Мысли его были заняты творчеством, любовью, дружбой. Всего этого было в его тогдашней жизни в избытке.
2Осенью 1904 года, вскоре после поступления в университет, Владислав удостоился долгожданного приглашения на очередную «среду» к Брюсову. Через кого было передано приглашение? Александр Брюсов сам не больно-то допускался на литературные собрания, проходившие у старшего брата, а Гофман уже был изгнан из рая. Сам Ходасевич описывает свое, если можно так выразиться, посвящение такими словами:
«Снимая пальто в передней, я услышал голос хозяина:
— Очень вероятно, что на каждый вопрос есть не один, а несколько истинных ответов, может быть — восемь. Утверждая одну истину, мы опрометчиво игнорируем еще целых семь.
Мысль эта очень взволновала одного из гостей, красивого голубоглазого студента с пушистыми светлыми волосами.
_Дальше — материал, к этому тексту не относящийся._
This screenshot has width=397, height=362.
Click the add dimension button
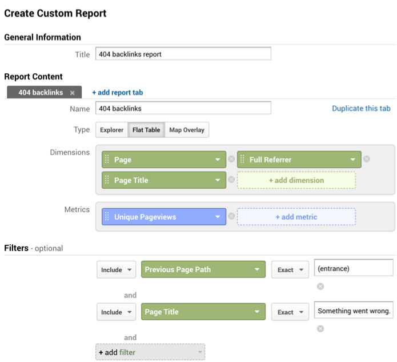296,180
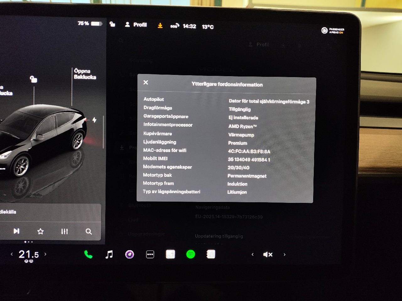Close the Ytterligare fordonsinformation dialog

[x=146, y=82]
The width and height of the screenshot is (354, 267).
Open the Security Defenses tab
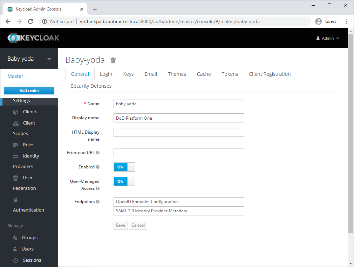point(91,86)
Когда я входил в кабинет, студент летучей, танцующею походкой носился по комнате и говорил, охваченный радостным возбуждением, переходя с густого баса к тончайшему альту, то почти приседая, то подымаясь на цыпочки. Это был Андрей Белый. Я увидел его впервые в тот вечер. Другой гость, тоже студент, плотный, румяный брюнет, сидел в кресле, положив ногу на ногу. Он оказался С. М. Соловьевым. Больше гостей не было: „среды“ клонились уже к упадку.